Krzysztof Żukowski: Jesteśmy rodziną

Zdjęcie okładkowe artykułu:
zdjęcie autora artykułu

Flota Świnoujście wygrała już trzeci mecz z kolei, dzięki czemu umocniła się w czołówce I ligi. Obecnie Wyspiarze tracą sześć punktów do wicelidera i nie zamierzają spocząć na laurach. Tym bardziej, że w następnej kolejce podejmą Podbeskidzie Bielsko-Biała.

W sobotni wieczór świnoujski zespół rozprawił się w Łęcznej z Bogdanką. Zwycięstwo 1:0 zapewnił gol strzelony przez Ensara Arifovicia. Gospodarze nie byli jednak tłem dla wyżej notowanego przeciwnika. - Obawiałem się trochę tego meczu. Szczerze mówiąc, na rozgrzewce nie czułem się zbyt pewnie, ale wydaje mi się, że nie wyglądało to najgorzej. Było troszeczkę zamieszania po stałych fragmentach gry. Piłka którą graliśmy - Adidas Jabulani nie jest najlepsza dla bramkarzy. Ona robi różne figle - ocenia Krzysztof Żukowski.
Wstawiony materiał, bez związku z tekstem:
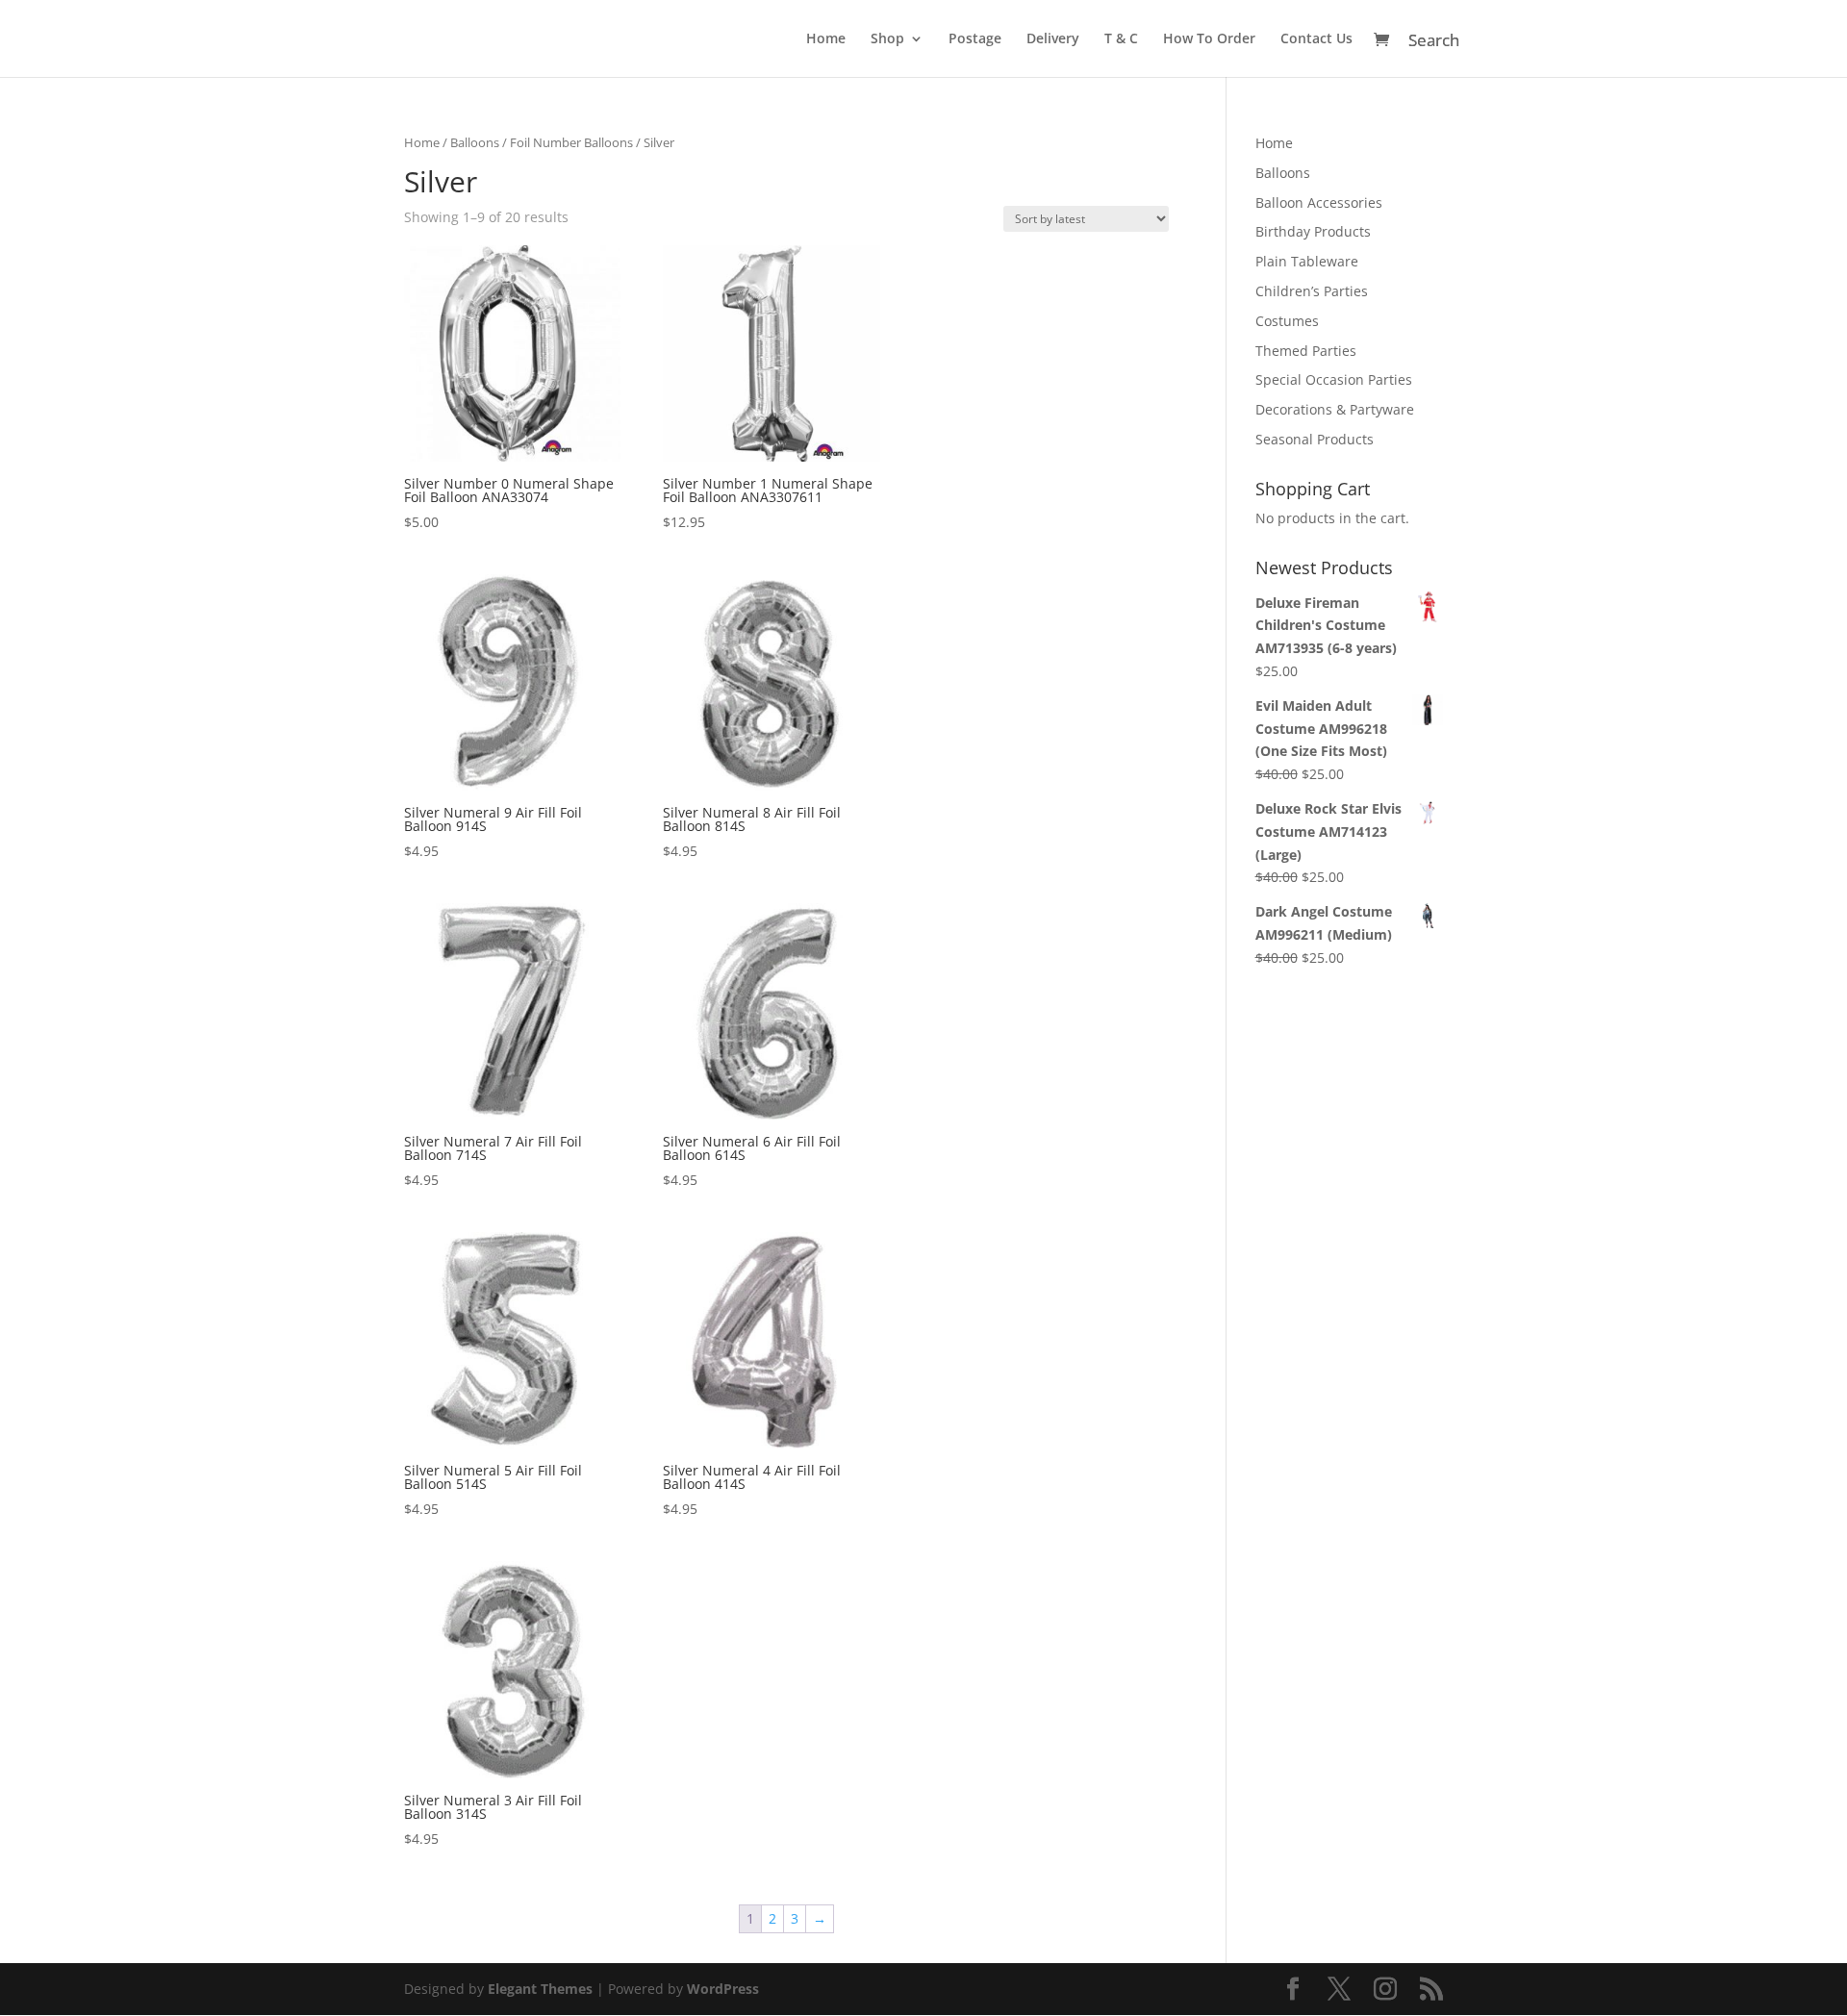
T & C (1121, 39)
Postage (975, 39)
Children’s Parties (1311, 291)
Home (826, 39)
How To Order (1209, 39)
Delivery (1052, 39)
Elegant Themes (540, 1988)
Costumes (1287, 321)
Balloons (474, 142)
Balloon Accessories (1318, 202)
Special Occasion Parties (1333, 379)
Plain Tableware (1306, 261)
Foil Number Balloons (571, 142)
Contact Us (1316, 39)
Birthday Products (1313, 231)
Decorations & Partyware (1334, 409)
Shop (887, 39)
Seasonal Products (1314, 439)
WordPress (723, 1988)
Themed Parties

Bramkarz Floty wrócił na Lubelszczyznę, gdzie grał przez 3,5 roku. Nie potrafił wywalczyć sobie miejsca w składzie ówczesnego Górnika i odszedł po sezonie 2008/2009. W sobotę przypomniał się łęczyńskim kibicom kilkoma udanymi interwencjami. - Cieszę się, że mogłem tutaj pokazać w jakiej jestem formie. Boli mnie, że na trybunach nadal jest taki sam klimat, jaki był wcześniej. Szczerze mówiąc, kibice nie wspierają swojej drużyny. Przykre jest też to, że zawodnik z Łęcznej słyszy nieprzyjemne wulgaryzmy pod swoim adresem co do koloru skóry. Dla mnie jest to dziwne. Powinno się to tępić i takich ludzi nie wpuszczać na stadiony! - uważa 26-letni golkiper.

Żukowski (w wyskoku) ma pewne miejsce w składzie nadmorskiego zespołu.

Wyspiarze są liderem tabeli rundy wiosennej. W drugiej części sezonu doznali tylko jednej porażki. Dobra passa rozbudziła ich nadzieję na włączenie się do rywalizacji o awans. Żukowski podkreśla, że tajemnica sukcesu tkwi w dobrej atmosferze w drużynie. - W I lidze liczą się nie tylko umiejętności, ale również serce do walki, charakter i przede wszystkim kolektyw. My jesteśmy naprawdę rodziną, która dobrze funkcjonuje i nawzajem się wspieramy - przekonuje wychowanek Salosu Słupsk.